Deputado se queixa de retaliação por impeachment e de perseguição à família

Por: FERNANDA KRAKOVICS

 

Na carta em que renuncia à presidência da Câmara, o deputado afastado Eduardo Cunha (PMDB-RJ) queixou-se de perseguições e afirmou que, com o gesto, pretende pôr fim à instabilidade na Casa, que está “acéfala”. Ele disse que foi afastado do cargo e do exercício do mandato, pelo Supremo Tribunal Federal, em retaliação à abertura do processo de impeachment contra a presidente afastada Dilma Rousseff. O peemedebista voltou a negar recebimento de propina e que mantenha contas secretas no exterior. Abaixo, trechos da carta:

“É público e notório que a Casa está acéfala, fruto de uma interinidade bizarra, que não condiz com o que o país espera de um novo tempo após o afastamento da presidente da República. Somente a minha renúncia poderá pôr fim a essa instabilidade sem prazo. A Câmara não suportará esperar indefinidamente.”

“Estou pagando um alto preço por ter dado início ao impeachment. Não tenho dúvidas, inclusive, de que a principal causa do meu afastamento reside na condução desse processo de impeachment da presidente afastada, tanto é que meu pedido de afastamento foi protocolado pelo PGR (procurador-geral da República) (...) logo após minha decisão de abertura do processo. E o pedido de afastamento só foi apreciado em 5/5/ 2016, em uma decisão considerada excepcional e sem qualquer previsão constitucional, poucos dias depois da decisão desta Casa por 367 votos autorizando a abertura do processo por crime de responsabilidade.”

“Em decorrência dessas minhas posições, venho sofrendo também uma representação por quebra de decoro parlamentar por supostamente ter mentido a uma CPI, aberta por mim como presidente e na qual compareci espontaneamente para prestar esclarecimentos. ”

“Após a decisão da Câmara de instaurar o processo de impeachment (...), seis novos inquéritos foram abertos contra mim e duas novas denúncias foram apresentadas, sendo que muitos desses eventos se davam sempre às vésperas de deliberações no Conselho de Ética.

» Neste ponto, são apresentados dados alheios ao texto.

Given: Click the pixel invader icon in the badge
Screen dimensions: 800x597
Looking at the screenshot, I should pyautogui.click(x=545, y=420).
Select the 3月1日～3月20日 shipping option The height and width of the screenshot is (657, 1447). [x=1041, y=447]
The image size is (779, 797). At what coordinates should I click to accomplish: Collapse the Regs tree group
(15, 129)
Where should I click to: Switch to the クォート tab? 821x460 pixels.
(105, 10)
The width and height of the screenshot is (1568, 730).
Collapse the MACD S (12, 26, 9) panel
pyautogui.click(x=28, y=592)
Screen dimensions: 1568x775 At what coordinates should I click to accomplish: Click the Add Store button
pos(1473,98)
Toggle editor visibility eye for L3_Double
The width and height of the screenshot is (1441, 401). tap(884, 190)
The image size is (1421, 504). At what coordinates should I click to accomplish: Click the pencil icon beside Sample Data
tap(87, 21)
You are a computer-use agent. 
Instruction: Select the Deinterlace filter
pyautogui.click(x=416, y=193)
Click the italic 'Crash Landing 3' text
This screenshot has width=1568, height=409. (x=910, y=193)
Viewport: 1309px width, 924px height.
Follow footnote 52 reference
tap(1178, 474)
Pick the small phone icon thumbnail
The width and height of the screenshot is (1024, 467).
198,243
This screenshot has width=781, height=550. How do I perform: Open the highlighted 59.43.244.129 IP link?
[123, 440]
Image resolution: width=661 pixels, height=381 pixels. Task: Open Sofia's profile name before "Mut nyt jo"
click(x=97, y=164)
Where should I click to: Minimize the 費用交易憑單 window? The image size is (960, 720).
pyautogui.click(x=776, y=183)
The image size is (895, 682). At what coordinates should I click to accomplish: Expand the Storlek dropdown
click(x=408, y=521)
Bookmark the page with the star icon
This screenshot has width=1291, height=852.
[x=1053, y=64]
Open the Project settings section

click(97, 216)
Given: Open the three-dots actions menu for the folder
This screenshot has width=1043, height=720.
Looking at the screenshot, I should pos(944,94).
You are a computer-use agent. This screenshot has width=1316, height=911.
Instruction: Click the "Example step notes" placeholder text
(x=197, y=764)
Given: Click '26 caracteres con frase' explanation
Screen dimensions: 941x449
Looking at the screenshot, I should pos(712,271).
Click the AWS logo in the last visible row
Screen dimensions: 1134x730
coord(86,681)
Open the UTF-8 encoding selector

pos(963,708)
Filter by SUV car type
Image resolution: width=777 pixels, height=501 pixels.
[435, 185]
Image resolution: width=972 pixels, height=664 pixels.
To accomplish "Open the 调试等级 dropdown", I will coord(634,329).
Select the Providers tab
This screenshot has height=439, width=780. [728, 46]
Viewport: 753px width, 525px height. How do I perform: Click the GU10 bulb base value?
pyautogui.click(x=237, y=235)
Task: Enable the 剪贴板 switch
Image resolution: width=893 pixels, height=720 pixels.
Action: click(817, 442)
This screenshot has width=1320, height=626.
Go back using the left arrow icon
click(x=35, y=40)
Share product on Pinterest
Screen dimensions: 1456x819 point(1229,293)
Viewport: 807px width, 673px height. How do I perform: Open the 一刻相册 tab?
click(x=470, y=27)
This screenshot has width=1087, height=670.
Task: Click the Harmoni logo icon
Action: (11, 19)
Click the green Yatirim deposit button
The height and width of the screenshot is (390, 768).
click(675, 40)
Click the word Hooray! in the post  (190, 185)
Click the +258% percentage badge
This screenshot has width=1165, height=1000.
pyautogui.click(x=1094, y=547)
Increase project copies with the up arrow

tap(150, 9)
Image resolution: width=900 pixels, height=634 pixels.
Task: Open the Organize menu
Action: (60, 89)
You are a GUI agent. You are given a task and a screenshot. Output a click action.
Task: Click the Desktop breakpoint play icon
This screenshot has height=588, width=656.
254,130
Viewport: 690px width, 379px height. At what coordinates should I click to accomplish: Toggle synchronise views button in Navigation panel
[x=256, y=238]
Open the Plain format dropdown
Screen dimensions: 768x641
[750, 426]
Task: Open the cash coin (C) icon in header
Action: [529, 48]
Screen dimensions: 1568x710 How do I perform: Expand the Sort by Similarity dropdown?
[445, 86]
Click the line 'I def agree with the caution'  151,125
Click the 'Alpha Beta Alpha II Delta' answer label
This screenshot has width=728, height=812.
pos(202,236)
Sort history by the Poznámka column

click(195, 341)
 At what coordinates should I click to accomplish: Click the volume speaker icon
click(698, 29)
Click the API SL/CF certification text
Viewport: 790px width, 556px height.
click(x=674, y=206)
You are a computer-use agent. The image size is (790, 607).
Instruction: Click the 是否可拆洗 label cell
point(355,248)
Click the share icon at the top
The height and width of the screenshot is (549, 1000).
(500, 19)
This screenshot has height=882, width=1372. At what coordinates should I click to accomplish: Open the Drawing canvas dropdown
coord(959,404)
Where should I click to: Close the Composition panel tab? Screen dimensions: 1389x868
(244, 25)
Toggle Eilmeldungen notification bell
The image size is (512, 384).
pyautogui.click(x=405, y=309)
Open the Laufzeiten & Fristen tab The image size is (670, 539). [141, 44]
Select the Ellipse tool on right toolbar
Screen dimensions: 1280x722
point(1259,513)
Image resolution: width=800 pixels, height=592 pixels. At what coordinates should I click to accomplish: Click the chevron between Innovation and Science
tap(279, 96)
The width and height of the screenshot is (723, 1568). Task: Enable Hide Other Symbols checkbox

Quero reiterar que comprovarei a minha inocência nesses inquéritos. Reafirmo que não recebi qualquer vantagem indevida de quem quer que seja.”

“Quero agradecer especialmente a minha família, de quem os meus algozes não tiveram o mínimo respeito, atacando de forma covarde, especialmente a minha mulher e a minha filha mais velha. Usam a minha família de forma cruel e desumana visando me atingir."

 

CRÍTICA A ALIADO ESCOLHIDO POR ELE PRÓPRIO

Cunha ataca o presidente interino da Câmara, Waldir Maranhão, levado por ele ao posto em acordo para vencer a eleição na Casa. Sem influência sobre deputados, Maranhão não vota projetos do interesse do governo Temer. Com a reprimenda, Cunha espera ajuda para escapar da cassação.

 

TROCA DE ACUSAÇÕES SOBRE O IMPEACHMENT

A presidente afastada Dilma Rousseff acusa Cunha de ter aceito o pedido de impeachment em retaliação aos votos do PT, no Conselho de Ética da Câmara, favoráveis à abertura de processo contra ele. O governo Dilma negar ter ingerência sobre a Lava-Jato.

 

CONTAS SECRETAS COM DINHEIRO DESVIADO

Cunha é acusado de ter contas secretas no exterior, com dinheiro de propina, e de ter mentido sobre a existência delas à CPI da Petrobras. Ele nega e diz ser beneficiário de trustes (entidades que administram recursos).

 

ACUSAÇÕES DE RECEBIMENTO DE PROPINA

Cunha é acusado de ficar com 80% da propina cobrada em troca de empréstimos do FGTS, de ter recebido US$ 5 milhões pela compra de navios-sonda pela Petrobras, e de receber R$ 5,2 milhões para facilitar a venda de um bloco de petróleo no Benin para a estatal brasileira.

 

MULHER E FILHA TAMBÉM SÃO INVESTIGADAS

O juiz Sérgio Moro aceitou denúncia contra Claudia Cruz, mulher de Cunha, acusada de lavagem de dinheiro e evasão de divisas. Segundo investigadores, há indícios de que parte da propina desviada da Petrobras foi usada para pagar cartões de crédito internacional utilizados por ela. A filha Danielle também é investigada.